Rupiah Falls to Weakest Since June 2009 After Reserves Decline

Indonesia’s rupiah touched a four-year low after the nation’s foreign-exchange reserves fell for a third month, reducing the scope for the central bank to support the currency. Government bonds dropped for a fourth day.

Reserves declined $5.4 billion to $92.7 billion last month, the least since October 2010, Bank Indonesia reported late yesterday. The monetary authority will hold its benchmark rate at 6.5 percent today, according to 16 of 25 economists surveyed by Bloomberg. Seven forecast a 25 basis point rise and two see a 50 basis point increase.

“There is no strong reason to drive a rebound in the rupiah,” said Fahrudin Haris Prastowo, a fixed-income trader at PT Bank Rakyat Indonesia in Jakarta. “Bank Indonesia has allowed the currency to weaken and trade more in line with market mechanics as it can’t afford to deplete the reserves (IDGFA) further.”

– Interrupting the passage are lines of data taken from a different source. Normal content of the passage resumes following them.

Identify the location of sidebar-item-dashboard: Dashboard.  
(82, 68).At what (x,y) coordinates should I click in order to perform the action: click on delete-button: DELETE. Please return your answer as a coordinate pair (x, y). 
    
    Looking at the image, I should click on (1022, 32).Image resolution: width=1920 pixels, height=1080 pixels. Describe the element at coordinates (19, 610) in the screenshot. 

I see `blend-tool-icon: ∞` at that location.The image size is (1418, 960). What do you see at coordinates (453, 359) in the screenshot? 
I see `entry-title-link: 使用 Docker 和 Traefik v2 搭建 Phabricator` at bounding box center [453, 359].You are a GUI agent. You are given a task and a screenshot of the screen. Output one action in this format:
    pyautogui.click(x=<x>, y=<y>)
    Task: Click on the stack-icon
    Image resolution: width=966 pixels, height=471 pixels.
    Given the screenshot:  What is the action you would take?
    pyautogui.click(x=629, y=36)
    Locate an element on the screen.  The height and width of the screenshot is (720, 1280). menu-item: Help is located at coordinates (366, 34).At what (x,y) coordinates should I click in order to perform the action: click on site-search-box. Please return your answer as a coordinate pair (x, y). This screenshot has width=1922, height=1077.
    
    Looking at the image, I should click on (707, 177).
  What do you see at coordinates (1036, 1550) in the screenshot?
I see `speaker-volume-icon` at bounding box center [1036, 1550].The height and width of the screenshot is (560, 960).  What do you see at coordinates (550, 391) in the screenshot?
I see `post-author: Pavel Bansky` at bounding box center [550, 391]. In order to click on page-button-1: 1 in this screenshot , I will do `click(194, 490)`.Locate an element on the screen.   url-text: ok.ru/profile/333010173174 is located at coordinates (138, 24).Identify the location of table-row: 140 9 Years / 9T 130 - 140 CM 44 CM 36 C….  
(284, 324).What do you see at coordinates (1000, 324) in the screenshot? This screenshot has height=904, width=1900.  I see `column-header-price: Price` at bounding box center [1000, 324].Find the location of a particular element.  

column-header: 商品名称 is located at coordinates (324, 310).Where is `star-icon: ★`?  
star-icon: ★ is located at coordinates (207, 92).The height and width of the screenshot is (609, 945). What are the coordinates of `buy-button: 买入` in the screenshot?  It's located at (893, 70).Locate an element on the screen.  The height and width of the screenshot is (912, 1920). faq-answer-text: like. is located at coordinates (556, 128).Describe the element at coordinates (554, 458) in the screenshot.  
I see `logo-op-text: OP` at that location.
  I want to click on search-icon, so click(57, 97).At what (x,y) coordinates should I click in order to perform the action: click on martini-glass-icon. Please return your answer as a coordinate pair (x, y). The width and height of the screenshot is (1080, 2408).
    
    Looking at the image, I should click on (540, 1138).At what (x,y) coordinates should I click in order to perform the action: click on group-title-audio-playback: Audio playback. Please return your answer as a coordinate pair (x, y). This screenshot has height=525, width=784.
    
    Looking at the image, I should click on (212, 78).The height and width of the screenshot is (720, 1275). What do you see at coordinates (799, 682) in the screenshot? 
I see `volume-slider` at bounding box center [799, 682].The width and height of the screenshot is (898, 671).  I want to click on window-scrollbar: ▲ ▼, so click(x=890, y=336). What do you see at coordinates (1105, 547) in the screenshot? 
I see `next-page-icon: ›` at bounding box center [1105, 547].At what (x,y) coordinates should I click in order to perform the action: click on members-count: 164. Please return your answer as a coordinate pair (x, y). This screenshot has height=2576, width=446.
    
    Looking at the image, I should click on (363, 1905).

The rupiah declined 0.2 percent to 10,313 per dollar as of 9:22 a.m. in Jakarta, according to prices from local banks. The currency reached 10,315 earlier, the weakest level since June 2009, and has lost 3.8 percent this quarter. The spot rate traded at a 1.4 percent premium to the one-month non-deliverable forwards, which advanced 0.1 percent to 10,453, data compiled by Bloomberg show.

A fixing by the Association of Banks in Singapore used to settle the derivative contracts was set at 10,321 yesterday. One-month implied volatility, a measure of expected moves in the exchange rate used to price options, climbed 22 basis points to 11.55 percent, according to data compiled by Bloomberg.

Bonds Drop

Bank Indonesia will ensure currency stability and won’t keep the rupiah at a certain level, Governor Agus Martowardojo said Aug. 12. Consumer prices gained 8.6 percent in July from a year earlier, the most since February 2009, official data show.

“The main reason for Bank Indonesia to raise rates is inflation, but after the forex data this will be an additional factor,” said Eric Alexander Sugandi, economist at Standard Chartered Plc in Jakarta.

The yield on government bonds due May 2023 rose four basis points, or 0.04 percentage point, to 7.94 percent, the highest level since July 30, data from the Inter Dealer Market Association show.